# **Data processing**

#### **Last update: 11th June, 2025**
<br>

This notebook retrieves the data from a number of systematic reviews on intervention studies by conducting the following steps:

**Step 1: Download the files with PubMed IDs below and place them in the "data/raw/" folder.** <br>
In this notebook, some of the intervention review datasets from the CLEF challenge are processed for usage in semi-automated screening simulations. The datasets (which can also be manually downloaded here: https://github.com/CLEF-TAR/tar/tree/master/2019-TAR/Task2 found under Training -> Intervention -> topics or Testing -> Intervention -> topics) are called:

- CD011768 (corresponds to intervention review 1)
- CD008170 (corresponds to intervention review 2)
- CD010558 (corresponds to intervention review 3)
- CD006468 (corresponds to intervention review 4)
- CD010038 (corresponds to intervention review 5)
- CD005139 (corresponds to intervention review 6)
- CD008201 (corresponds to intervention review A1)

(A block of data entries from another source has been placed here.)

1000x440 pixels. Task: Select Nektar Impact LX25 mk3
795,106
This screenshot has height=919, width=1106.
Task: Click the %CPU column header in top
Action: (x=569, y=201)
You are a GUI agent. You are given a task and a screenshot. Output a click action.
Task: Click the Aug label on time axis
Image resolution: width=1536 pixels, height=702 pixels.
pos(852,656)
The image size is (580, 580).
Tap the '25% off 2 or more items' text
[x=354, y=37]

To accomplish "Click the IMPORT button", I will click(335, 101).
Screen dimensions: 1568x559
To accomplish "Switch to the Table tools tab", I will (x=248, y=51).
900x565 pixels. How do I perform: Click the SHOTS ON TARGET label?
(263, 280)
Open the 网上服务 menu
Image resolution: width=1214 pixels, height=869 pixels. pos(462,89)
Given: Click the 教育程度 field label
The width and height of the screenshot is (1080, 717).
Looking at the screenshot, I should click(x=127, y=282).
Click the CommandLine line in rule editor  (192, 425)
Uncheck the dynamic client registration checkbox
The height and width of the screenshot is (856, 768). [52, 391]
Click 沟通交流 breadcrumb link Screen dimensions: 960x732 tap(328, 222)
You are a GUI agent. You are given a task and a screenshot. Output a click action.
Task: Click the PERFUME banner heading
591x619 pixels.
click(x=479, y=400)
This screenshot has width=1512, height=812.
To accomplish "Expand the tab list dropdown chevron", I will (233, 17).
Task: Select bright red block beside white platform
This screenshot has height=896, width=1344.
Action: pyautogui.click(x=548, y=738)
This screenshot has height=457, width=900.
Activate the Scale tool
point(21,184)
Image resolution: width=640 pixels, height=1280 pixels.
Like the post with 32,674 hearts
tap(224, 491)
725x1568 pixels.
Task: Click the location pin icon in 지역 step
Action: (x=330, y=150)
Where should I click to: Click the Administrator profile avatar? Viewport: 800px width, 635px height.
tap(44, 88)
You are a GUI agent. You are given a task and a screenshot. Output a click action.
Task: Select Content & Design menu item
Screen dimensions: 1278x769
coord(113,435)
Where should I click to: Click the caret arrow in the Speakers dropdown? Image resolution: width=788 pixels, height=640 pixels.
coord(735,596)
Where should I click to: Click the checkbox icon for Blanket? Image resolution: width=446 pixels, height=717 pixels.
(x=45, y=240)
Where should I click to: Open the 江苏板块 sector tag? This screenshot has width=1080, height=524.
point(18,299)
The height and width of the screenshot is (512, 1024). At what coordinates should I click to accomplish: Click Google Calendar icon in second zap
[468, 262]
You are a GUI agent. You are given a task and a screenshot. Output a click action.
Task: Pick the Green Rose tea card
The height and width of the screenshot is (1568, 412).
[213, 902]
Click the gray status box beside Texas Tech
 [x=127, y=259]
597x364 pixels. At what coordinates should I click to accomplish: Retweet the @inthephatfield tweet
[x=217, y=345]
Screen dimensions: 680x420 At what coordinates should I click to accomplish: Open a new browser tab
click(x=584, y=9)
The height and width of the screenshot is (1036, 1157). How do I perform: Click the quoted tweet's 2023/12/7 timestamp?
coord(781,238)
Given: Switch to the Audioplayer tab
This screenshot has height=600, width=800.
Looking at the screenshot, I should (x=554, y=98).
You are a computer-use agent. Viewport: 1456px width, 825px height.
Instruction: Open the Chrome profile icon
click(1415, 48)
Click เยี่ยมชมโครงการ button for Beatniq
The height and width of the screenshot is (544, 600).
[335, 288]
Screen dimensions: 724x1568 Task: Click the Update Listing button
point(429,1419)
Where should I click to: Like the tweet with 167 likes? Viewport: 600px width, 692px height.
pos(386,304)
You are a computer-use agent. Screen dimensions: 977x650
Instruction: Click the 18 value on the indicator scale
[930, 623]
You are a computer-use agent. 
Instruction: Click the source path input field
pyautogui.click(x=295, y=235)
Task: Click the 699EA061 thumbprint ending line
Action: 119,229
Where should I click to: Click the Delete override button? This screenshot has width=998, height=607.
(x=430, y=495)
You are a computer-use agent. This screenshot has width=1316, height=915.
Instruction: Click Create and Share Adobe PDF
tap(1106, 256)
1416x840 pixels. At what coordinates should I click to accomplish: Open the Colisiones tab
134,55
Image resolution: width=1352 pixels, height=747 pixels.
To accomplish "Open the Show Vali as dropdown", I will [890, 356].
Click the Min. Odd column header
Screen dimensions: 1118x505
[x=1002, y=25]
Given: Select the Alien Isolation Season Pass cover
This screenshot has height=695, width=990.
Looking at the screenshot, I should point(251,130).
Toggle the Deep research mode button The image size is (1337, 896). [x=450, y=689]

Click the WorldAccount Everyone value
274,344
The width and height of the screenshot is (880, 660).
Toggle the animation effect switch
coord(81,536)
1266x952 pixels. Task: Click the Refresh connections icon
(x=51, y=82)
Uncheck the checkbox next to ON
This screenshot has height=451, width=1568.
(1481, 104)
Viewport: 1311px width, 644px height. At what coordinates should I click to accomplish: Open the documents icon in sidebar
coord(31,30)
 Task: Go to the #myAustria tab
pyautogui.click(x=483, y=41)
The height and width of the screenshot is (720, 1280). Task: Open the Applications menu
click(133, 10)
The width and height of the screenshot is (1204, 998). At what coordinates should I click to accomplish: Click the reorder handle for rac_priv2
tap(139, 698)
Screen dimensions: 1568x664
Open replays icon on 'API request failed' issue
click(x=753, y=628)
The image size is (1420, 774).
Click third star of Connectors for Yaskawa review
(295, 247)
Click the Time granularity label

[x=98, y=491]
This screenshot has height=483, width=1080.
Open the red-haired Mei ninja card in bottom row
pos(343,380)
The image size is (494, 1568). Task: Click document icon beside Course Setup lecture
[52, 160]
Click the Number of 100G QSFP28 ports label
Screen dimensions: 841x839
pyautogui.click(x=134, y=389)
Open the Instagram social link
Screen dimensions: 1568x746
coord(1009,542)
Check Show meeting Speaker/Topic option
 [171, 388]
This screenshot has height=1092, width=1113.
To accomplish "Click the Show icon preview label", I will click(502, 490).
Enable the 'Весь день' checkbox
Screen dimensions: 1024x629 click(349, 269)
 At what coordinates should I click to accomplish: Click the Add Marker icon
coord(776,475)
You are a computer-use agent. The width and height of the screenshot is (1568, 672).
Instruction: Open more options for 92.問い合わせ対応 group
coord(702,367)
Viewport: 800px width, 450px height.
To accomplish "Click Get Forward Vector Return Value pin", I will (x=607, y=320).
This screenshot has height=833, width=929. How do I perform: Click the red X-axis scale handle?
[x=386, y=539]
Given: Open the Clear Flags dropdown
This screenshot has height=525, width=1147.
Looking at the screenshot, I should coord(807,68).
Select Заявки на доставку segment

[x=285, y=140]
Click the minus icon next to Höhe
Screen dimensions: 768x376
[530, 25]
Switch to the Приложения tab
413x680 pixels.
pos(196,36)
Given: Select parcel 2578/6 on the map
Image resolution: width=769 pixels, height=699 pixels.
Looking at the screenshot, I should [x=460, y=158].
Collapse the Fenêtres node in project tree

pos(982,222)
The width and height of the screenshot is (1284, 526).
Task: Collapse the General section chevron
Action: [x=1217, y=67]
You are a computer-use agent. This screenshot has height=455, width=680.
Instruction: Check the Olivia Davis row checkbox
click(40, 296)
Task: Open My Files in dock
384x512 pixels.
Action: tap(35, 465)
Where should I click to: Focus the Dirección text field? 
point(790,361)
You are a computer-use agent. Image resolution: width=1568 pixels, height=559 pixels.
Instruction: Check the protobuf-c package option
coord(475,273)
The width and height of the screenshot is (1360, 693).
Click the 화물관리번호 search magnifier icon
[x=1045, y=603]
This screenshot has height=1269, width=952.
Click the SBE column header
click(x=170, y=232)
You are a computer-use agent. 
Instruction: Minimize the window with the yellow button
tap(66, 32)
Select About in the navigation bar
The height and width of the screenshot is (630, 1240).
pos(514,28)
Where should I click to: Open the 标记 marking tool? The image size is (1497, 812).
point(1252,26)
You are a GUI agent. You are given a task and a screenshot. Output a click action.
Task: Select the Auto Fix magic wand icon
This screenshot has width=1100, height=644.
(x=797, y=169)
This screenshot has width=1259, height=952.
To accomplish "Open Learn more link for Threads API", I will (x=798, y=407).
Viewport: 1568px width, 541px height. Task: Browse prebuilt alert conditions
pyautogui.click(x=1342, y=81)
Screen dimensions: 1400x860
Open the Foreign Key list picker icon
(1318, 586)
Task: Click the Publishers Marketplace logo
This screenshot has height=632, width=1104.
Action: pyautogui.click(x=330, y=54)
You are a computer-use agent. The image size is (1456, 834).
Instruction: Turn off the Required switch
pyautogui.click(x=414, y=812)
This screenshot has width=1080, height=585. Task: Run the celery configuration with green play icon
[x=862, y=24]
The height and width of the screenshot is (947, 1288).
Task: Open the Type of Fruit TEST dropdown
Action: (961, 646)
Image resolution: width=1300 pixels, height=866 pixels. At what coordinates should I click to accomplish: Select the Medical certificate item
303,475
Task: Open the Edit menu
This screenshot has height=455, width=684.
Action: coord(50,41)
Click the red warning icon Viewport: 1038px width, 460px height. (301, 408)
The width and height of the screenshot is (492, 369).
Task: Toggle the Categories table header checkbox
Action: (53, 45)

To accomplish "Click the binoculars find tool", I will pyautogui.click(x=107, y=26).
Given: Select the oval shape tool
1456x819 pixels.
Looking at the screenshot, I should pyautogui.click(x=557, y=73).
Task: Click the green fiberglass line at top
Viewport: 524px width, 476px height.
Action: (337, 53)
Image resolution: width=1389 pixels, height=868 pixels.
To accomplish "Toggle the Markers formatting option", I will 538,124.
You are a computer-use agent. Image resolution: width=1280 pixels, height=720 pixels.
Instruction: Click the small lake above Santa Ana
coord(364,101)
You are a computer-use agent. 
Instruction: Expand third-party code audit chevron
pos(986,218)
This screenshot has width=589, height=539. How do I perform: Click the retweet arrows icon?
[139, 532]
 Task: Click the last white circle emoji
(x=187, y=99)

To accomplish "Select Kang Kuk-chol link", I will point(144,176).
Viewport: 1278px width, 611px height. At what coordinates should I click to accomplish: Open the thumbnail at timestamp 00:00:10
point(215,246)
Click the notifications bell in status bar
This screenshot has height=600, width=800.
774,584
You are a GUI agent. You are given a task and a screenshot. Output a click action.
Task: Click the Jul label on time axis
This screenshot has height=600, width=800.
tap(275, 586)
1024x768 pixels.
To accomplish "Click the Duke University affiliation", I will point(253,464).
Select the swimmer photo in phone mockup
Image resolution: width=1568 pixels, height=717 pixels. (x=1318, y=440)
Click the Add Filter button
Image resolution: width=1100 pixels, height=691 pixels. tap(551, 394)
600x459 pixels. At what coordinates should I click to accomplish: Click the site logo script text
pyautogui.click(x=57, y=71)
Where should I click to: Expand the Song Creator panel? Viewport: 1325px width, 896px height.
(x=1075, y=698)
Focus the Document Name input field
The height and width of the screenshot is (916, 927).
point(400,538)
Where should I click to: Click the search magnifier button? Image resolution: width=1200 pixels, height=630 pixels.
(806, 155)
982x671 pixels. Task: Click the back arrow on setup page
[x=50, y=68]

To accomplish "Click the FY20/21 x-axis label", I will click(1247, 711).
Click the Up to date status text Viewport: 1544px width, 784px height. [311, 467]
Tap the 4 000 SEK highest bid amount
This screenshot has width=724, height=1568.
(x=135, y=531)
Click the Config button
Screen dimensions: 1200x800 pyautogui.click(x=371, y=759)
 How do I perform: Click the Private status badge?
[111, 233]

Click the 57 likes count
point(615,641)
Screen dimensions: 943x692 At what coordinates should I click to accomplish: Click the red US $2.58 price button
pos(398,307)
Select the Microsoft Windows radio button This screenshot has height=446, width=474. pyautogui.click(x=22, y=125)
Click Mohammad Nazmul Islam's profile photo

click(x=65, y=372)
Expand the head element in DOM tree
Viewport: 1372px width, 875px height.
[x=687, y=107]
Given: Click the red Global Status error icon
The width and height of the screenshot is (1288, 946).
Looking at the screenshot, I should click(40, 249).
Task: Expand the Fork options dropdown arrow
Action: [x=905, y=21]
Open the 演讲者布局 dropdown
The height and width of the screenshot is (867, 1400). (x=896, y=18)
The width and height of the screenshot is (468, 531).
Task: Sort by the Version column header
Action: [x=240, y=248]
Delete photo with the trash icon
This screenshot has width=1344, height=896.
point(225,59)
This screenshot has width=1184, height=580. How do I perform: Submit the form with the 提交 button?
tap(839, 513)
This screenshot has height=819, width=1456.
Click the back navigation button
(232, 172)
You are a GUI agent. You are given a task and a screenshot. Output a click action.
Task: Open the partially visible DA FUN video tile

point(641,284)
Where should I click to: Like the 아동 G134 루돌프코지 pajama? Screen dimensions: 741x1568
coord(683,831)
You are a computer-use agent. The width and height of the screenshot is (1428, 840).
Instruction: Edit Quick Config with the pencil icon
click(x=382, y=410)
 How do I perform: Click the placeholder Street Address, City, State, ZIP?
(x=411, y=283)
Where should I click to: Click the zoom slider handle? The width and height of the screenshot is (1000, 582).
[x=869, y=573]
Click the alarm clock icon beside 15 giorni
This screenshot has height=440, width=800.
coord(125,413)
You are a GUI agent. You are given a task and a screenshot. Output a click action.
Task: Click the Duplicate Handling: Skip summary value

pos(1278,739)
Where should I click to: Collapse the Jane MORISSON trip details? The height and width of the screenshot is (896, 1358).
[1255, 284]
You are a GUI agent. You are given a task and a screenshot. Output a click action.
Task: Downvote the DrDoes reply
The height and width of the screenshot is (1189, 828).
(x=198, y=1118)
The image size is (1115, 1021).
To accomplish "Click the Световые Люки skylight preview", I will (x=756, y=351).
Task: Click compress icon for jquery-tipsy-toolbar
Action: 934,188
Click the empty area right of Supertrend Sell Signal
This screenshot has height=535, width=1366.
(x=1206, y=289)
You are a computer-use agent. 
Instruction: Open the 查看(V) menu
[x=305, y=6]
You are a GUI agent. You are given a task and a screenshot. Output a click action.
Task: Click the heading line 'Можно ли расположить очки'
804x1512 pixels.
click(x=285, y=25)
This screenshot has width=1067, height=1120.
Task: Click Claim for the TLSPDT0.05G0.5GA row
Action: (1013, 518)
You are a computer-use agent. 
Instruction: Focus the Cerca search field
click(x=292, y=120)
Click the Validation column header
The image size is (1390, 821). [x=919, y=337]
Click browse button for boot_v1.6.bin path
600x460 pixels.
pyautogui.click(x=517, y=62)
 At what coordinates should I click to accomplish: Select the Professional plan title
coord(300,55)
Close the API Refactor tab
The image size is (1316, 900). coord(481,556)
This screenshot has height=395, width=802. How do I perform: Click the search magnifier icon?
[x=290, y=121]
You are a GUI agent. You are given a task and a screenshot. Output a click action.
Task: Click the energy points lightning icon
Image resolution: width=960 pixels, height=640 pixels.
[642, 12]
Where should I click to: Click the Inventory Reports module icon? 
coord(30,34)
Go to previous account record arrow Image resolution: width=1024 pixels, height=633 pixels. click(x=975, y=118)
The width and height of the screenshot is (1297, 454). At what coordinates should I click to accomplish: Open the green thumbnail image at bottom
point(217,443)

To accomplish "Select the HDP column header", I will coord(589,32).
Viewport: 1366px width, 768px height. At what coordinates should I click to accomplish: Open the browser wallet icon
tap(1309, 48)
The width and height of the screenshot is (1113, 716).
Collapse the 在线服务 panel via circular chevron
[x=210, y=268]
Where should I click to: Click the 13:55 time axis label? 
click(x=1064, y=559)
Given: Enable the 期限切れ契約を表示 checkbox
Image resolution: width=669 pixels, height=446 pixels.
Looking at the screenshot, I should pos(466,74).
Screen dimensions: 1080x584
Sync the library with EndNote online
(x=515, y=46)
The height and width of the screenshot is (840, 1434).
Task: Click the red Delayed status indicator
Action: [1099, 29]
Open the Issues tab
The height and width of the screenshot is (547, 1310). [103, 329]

**Step 2: Download the files with title-abstract inclusion labels below and place them in the "data/meta_data/clef_qrels/" folder.** <br>
The corresponding labels for title-abstract as well as full-text level inclusions are stored in separate files (which can also be manually downloaded here: https://github.com/CLEF-TAR/tar/tree/master/2019-TAR/Task2 found under Training -> Intervention -> qrels or Testing -> Intervention -> qrels) are called:

- full.train.int.abs.2019.qrels
- full.test.intervention.abs.2019.qrels

**Step 3: Process the files for compatibility with semi-automated screening simulations.** <br>
Using the downloaded raw files, for each review: <br>

1. the PubMed IDs are retrieved, <br>
2. from the PubMed IDs the titles and abstracts are retrieved, and <br>
3. the title-abstract labels are imported and added to each dataset which is saved as .csv in the "data/processed/" folder.

**Note**: The resulting datasets may slightly vary depending on the date the Pubmed IDs are being retrieved with this notebook, as PubMed studies can be deleted (or added) over time. 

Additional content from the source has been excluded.